WHAT THE EXERCISE ASKS:
Print the records word for word, everything from the line containing "Task: Collapse the" down to the line containing "Action: (x=471, y=236)", both included. Leave the pictures out of your answer.

PROVIDED INFORMATION:
▼

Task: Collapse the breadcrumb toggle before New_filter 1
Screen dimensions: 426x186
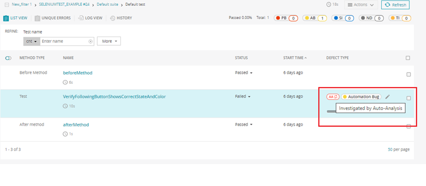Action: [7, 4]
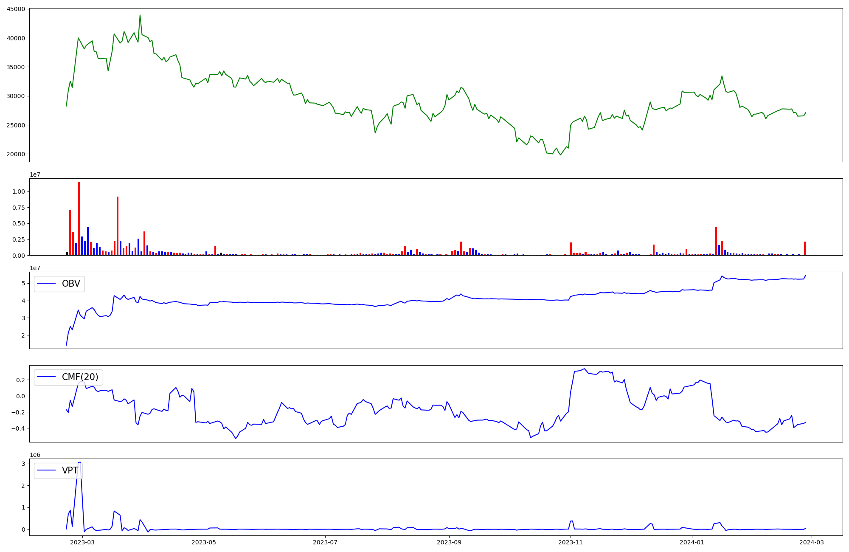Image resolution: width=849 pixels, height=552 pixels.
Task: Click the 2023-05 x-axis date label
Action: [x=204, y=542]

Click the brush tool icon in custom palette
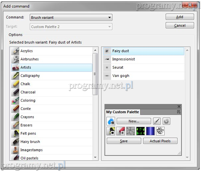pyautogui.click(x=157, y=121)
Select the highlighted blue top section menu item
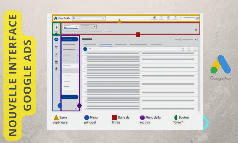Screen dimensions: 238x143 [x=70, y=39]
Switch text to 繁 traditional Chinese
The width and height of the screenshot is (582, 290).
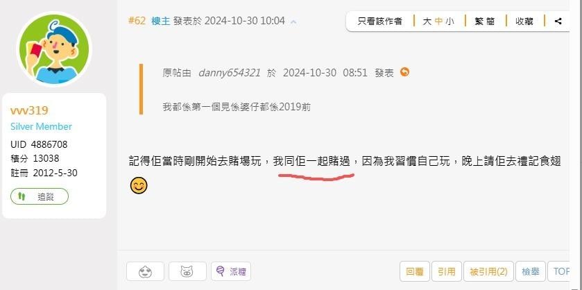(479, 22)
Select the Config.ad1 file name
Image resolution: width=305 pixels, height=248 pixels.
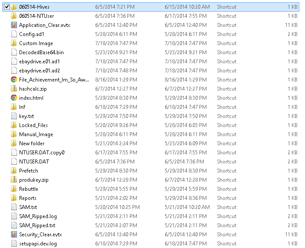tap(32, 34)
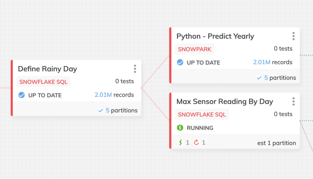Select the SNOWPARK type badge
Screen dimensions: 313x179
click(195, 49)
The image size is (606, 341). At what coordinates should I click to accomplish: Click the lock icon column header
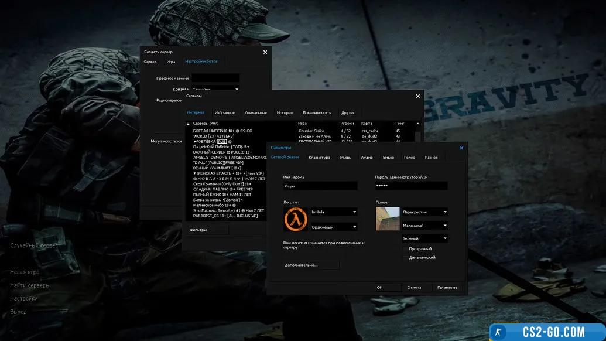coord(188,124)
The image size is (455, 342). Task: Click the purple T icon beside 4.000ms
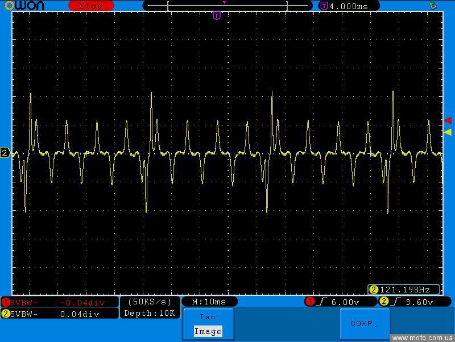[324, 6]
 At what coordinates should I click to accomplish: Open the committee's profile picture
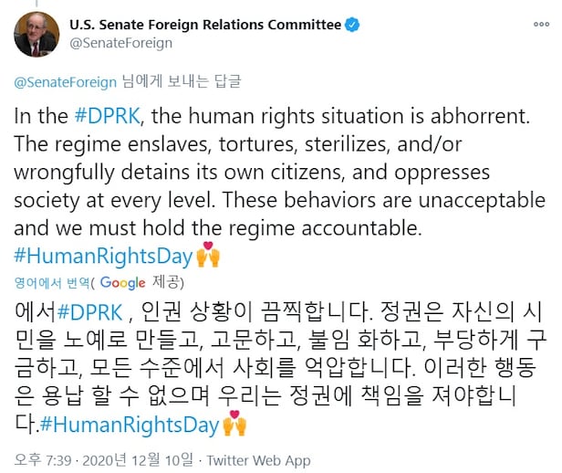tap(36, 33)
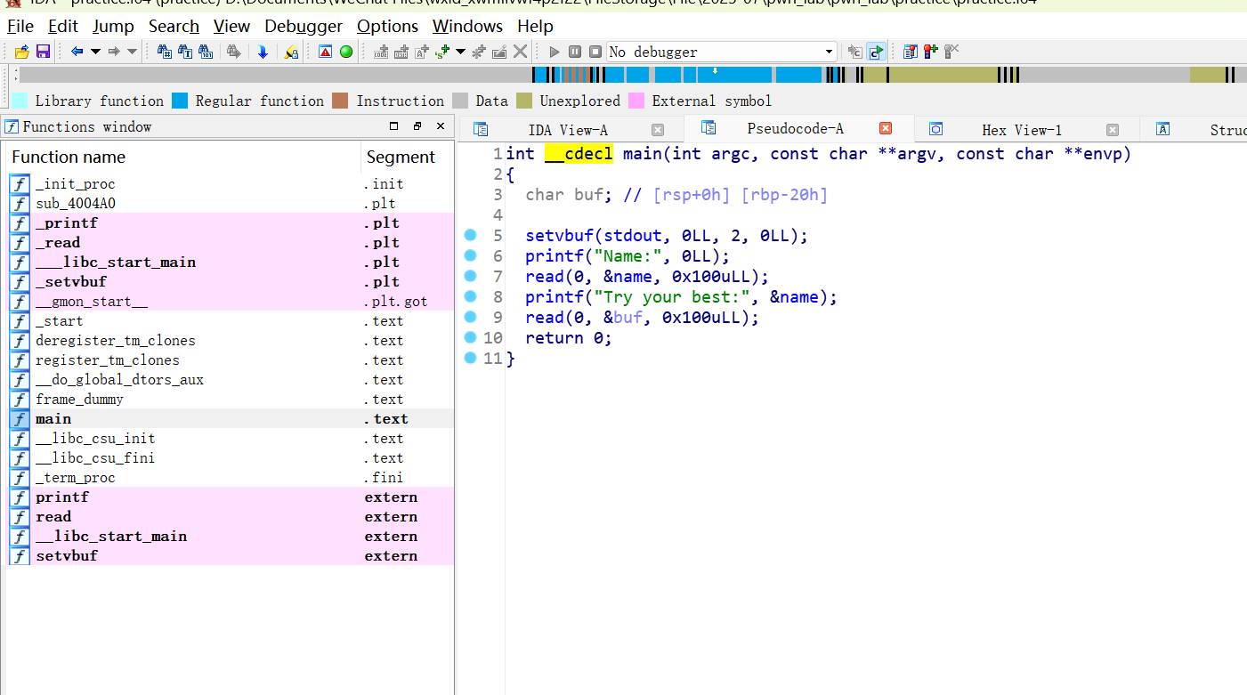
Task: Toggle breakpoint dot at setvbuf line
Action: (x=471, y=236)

▲
▼

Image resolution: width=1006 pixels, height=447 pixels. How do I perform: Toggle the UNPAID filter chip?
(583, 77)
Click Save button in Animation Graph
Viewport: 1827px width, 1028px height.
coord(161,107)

▲
▼

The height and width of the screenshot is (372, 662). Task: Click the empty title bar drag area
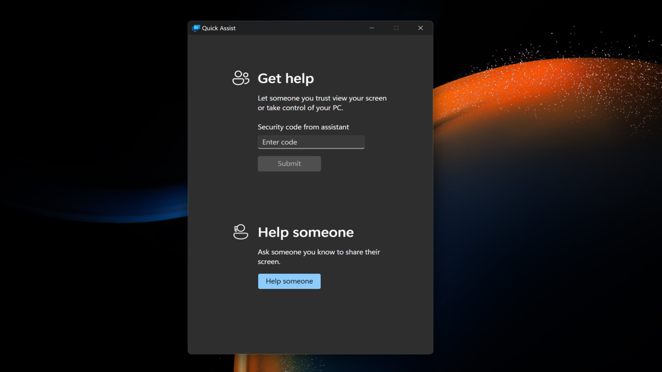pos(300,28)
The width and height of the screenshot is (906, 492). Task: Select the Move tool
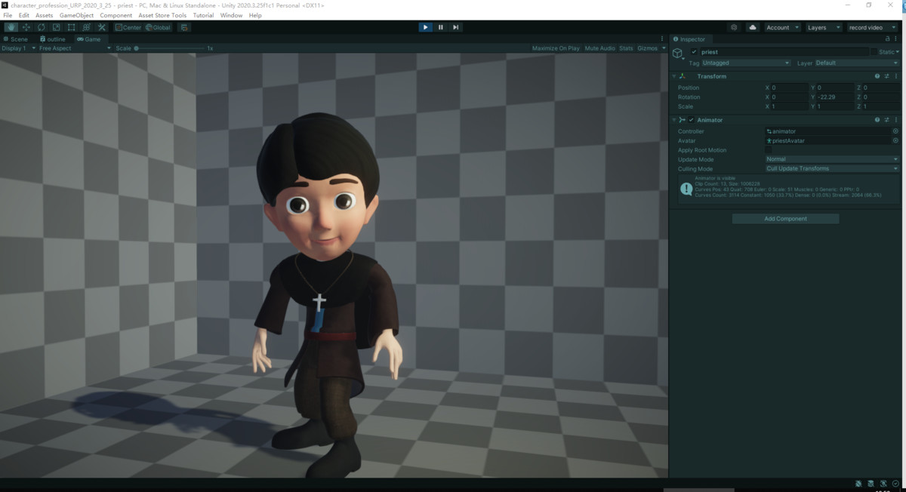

▲

EXERCISE RESULT:
Task: Collapse the breadcrumb toggle before New_filter 1
Screen dimensions: 426x186
Action: [7, 4]
Image resolution: width=849 pixels, height=552 pixels.
Task: Click the 2023-05 x-axis date label
Action: [x=204, y=542]

Click the brush tool icon in custom palette
pyautogui.click(x=157, y=121)
Select the highlighted blue top section menu item
Screen dimensions: 238x143 [x=70, y=39]
Switch text to 繁 traditional Chinese
The width and height of the screenshot is (582, 290).
(479, 22)
Select the Config.ad1 file name
Image resolution: width=305 pixels, height=248 pixels.
tap(32, 34)
Select the SNOWPARK type badge
Screen dimensions: 313x179
click(195, 49)
The image size is (606, 341). At what coordinates should I click to accomplish: Click the lock icon column header
coord(188,124)
The image size is (455, 342). Task: Click the purple T icon beside 4.000ms
[324, 6]
 At what coordinates should I click to accomplish: Open the committee's profile picture
tap(36, 33)
Task: Toggle breakpoint dot at setvbuf line
Action: (x=471, y=236)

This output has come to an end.